Exercise details -
Return the records, each one exactly as written.

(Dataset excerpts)
▼▼▼

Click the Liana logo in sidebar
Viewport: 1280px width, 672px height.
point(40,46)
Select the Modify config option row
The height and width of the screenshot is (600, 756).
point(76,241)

▲▲▲

Answer to this task -
Click the Liana logo in sidebar
Viewport: 1280px width, 672px height.
point(40,46)
Select the Modify config option row
The height and width of the screenshot is (600, 756).
point(76,241)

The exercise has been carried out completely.